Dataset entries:
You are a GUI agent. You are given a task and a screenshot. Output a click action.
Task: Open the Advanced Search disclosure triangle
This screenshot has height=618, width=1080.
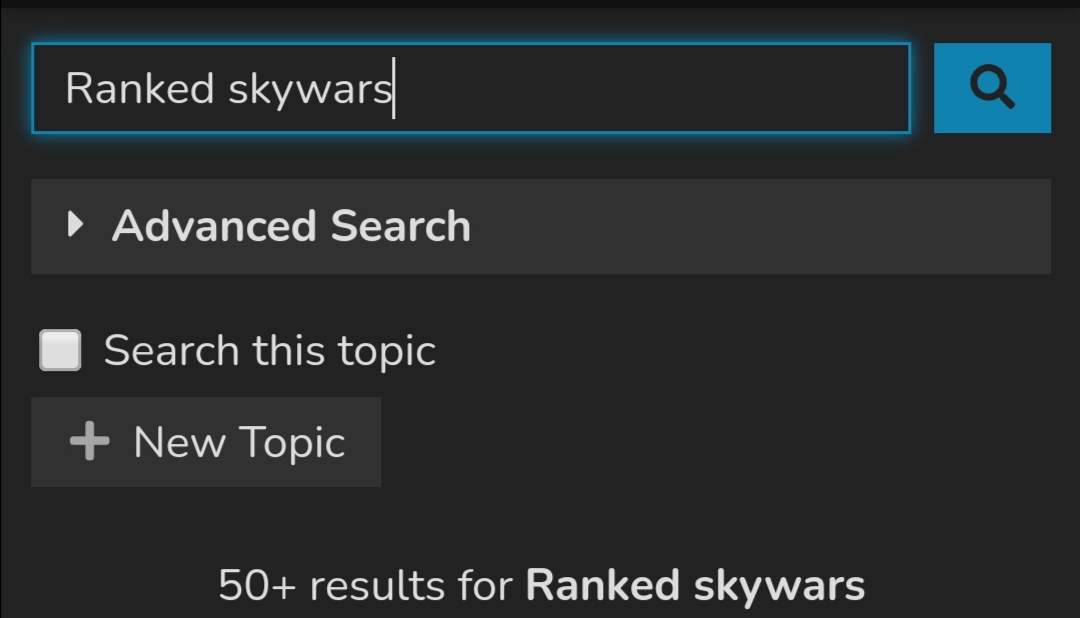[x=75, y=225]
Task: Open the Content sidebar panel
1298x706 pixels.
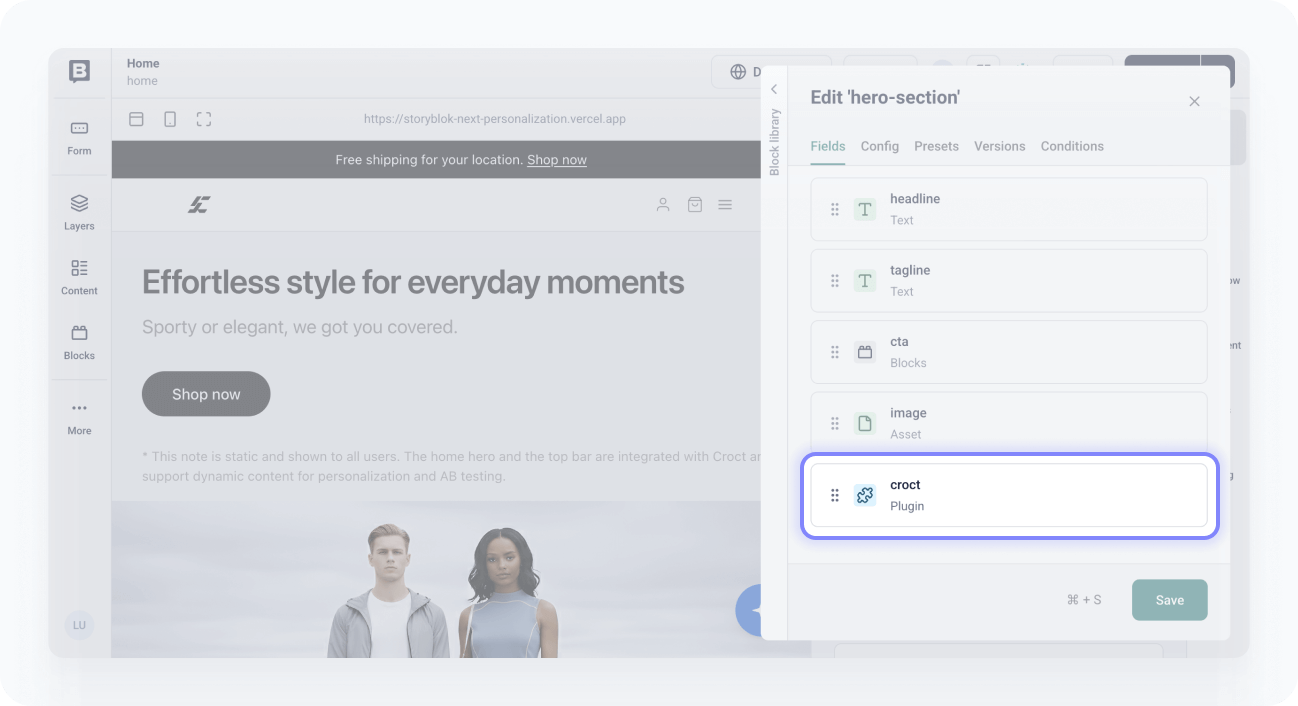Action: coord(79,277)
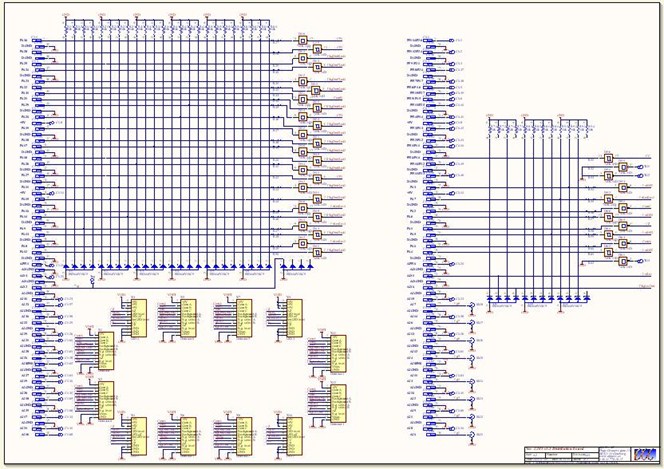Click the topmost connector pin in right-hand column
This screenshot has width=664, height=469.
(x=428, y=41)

*What this task involves*. Exclude the images and output the lines above exactly.

*Expected answer*.
You are a GUI agent. You are given a task and a screenshot. Output a click action.
Task: Open the Advanced Search disclosure triangle
This screenshot has height=618, width=1080.
[x=75, y=225]
Task: Open the Content sidebar panel
1298x706 pixels.
Action: coord(79,277)
Click the topmost connector pin in right-hand column
This screenshot has width=664, height=469.
(x=428, y=41)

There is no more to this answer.